» Aim
Reproduce the entries starting with the line that contains "Click the 01" and going on through the line that contains "click(710, 734)", substituting "screen assistant" for "GUI agent" and leaving everything else unchanged. Return only those lines.

----------------------------------------

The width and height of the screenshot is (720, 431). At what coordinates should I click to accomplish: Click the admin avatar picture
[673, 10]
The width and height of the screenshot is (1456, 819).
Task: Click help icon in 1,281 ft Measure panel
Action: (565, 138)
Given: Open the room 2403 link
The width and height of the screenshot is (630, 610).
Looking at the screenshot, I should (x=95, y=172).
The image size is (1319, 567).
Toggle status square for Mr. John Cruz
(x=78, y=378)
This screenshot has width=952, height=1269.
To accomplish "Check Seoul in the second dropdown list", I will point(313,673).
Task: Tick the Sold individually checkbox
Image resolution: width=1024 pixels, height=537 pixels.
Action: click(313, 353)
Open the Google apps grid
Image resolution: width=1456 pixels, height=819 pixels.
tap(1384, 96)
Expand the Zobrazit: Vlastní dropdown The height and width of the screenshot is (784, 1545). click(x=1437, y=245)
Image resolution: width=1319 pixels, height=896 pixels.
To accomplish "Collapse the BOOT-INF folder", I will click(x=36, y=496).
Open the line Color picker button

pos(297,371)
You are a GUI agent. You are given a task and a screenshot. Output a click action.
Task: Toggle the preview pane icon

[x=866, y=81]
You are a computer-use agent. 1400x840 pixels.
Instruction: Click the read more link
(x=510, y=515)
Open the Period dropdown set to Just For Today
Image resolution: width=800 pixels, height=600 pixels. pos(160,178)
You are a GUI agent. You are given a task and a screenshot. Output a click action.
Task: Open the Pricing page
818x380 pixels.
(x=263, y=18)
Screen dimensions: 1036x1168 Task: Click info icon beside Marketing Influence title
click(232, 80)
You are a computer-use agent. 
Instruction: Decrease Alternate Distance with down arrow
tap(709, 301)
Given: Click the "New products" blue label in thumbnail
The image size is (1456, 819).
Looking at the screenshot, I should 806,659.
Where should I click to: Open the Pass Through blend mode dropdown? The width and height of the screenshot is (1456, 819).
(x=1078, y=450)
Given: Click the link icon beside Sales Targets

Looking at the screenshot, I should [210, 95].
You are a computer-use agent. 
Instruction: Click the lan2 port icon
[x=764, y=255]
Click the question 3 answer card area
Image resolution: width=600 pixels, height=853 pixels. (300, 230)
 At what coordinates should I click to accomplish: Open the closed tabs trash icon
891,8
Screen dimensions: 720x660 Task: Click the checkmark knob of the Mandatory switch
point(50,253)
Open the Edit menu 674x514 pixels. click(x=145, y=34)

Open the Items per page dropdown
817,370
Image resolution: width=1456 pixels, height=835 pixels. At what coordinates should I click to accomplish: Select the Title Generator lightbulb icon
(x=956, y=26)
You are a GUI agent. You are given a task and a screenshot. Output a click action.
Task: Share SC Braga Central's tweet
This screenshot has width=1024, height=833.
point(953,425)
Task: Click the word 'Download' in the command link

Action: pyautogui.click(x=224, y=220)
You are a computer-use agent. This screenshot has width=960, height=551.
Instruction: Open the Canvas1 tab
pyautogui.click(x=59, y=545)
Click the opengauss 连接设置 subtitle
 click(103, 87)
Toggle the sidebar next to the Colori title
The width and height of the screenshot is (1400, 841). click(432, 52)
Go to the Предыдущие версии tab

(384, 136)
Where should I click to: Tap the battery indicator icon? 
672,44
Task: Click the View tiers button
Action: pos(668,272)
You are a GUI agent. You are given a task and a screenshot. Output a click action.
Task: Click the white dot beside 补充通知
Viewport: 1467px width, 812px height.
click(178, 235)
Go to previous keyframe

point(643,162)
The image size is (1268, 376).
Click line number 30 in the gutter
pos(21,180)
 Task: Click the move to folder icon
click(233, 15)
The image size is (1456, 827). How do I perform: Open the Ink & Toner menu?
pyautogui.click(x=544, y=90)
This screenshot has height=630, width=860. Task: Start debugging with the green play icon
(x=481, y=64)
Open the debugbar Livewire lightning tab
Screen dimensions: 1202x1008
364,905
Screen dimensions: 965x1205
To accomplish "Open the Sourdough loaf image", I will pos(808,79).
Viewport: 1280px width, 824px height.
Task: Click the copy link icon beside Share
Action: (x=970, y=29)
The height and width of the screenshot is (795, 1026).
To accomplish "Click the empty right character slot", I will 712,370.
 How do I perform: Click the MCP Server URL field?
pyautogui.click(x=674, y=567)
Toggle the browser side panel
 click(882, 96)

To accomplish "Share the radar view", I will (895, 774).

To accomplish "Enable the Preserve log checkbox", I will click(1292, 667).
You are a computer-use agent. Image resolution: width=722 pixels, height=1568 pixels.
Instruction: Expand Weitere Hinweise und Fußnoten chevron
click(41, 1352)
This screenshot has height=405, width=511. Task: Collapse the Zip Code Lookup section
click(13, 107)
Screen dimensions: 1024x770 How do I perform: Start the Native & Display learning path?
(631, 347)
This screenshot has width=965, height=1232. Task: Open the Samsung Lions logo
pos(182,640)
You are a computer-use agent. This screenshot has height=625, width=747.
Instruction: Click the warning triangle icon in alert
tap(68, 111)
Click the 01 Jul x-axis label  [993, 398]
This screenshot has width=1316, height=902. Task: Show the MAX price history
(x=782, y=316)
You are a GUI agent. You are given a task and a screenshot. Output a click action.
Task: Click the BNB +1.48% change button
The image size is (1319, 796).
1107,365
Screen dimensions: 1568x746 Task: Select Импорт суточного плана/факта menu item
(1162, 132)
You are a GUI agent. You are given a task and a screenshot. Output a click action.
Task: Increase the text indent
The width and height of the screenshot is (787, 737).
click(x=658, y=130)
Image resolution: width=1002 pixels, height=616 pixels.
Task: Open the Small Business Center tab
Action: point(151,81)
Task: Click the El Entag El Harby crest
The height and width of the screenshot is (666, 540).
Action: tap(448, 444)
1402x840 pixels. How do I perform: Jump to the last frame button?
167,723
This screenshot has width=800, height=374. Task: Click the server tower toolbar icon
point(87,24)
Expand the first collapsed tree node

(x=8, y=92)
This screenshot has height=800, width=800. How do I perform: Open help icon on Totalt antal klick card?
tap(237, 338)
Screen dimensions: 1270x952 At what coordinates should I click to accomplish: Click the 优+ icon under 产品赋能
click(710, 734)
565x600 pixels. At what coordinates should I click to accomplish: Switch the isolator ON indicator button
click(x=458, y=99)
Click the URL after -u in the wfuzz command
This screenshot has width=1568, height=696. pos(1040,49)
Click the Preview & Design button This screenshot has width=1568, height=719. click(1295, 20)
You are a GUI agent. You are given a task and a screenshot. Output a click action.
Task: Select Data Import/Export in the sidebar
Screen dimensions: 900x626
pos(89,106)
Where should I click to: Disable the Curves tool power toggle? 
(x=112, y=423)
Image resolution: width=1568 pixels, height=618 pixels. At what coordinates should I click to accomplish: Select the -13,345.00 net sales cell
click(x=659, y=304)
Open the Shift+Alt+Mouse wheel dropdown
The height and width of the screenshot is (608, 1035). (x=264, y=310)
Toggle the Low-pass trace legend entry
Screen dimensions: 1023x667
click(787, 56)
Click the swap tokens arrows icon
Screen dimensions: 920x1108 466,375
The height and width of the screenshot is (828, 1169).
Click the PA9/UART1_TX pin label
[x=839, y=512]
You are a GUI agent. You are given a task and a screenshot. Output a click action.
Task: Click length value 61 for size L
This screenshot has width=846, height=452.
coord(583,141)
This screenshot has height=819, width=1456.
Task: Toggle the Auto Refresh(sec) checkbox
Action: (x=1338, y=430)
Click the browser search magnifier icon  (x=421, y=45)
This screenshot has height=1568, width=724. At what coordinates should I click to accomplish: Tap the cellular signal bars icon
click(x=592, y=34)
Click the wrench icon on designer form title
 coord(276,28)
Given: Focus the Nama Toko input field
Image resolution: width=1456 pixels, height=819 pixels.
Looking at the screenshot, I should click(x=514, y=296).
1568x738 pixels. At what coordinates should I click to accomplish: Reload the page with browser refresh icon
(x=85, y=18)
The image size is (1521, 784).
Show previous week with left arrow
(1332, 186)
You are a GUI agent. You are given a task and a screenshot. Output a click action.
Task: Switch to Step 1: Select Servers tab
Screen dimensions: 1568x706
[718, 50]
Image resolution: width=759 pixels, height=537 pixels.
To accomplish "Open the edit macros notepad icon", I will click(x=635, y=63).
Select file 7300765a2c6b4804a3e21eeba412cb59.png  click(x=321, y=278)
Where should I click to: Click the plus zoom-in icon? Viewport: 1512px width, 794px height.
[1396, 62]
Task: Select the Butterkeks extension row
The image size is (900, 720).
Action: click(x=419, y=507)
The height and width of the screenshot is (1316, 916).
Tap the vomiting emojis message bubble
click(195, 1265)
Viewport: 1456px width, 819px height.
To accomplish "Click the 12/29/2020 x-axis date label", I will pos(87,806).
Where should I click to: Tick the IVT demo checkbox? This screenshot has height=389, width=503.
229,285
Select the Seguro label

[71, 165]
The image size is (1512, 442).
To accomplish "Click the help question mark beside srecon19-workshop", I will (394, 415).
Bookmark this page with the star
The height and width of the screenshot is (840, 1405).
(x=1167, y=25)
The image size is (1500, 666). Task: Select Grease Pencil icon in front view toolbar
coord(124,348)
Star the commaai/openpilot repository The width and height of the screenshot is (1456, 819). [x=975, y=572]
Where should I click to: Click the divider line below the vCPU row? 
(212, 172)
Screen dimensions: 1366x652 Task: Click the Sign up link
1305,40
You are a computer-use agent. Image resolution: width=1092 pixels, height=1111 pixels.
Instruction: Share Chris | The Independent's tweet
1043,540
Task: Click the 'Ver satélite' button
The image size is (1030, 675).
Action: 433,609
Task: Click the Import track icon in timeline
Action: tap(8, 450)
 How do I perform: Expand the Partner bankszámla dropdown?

----------------------------------------

» Full response
Click the 01 Jul x-axis label  [993, 398]
This screenshot has width=1316, height=902. Task: Show the MAX price history
(x=782, y=316)
You are a screen assistant. You are given a task and a screenshot. Output a click action.
Task: Click the BNB +1.48% change button
The image size is (1319, 796).
1107,365
Screen dimensions: 1568x746 Task: Select Импорт суточного плана/факта menu item
(1162, 132)
You are a screen assistant. You are given a task and a screenshot. Output a click action.
Task: Increase the text indent
The width and height of the screenshot is (787, 737).
click(x=658, y=130)
Image resolution: width=1002 pixels, height=616 pixels.
Task: Open the Small Business Center tab
Action: point(151,81)
Task: Click the El Entag El Harby crest
The height and width of the screenshot is (666, 540).
Action: tap(448, 444)
1402x840 pixels. How do I perform: Jump to the last frame button?
167,723
This screenshot has width=800, height=374. Task: Click the server tower toolbar icon
point(87,24)
Expand the first collapsed tree node

(x=8, y=92)
This screenshot has height=800, width=800. How do I perform: Open help icon on Totalt antal klick card?
tap(237, 338)
Screen dimensions: 1270x952 At what coordinates should I click to accomplish: Click the 优+ icon under 产品赋能
click(710, 734)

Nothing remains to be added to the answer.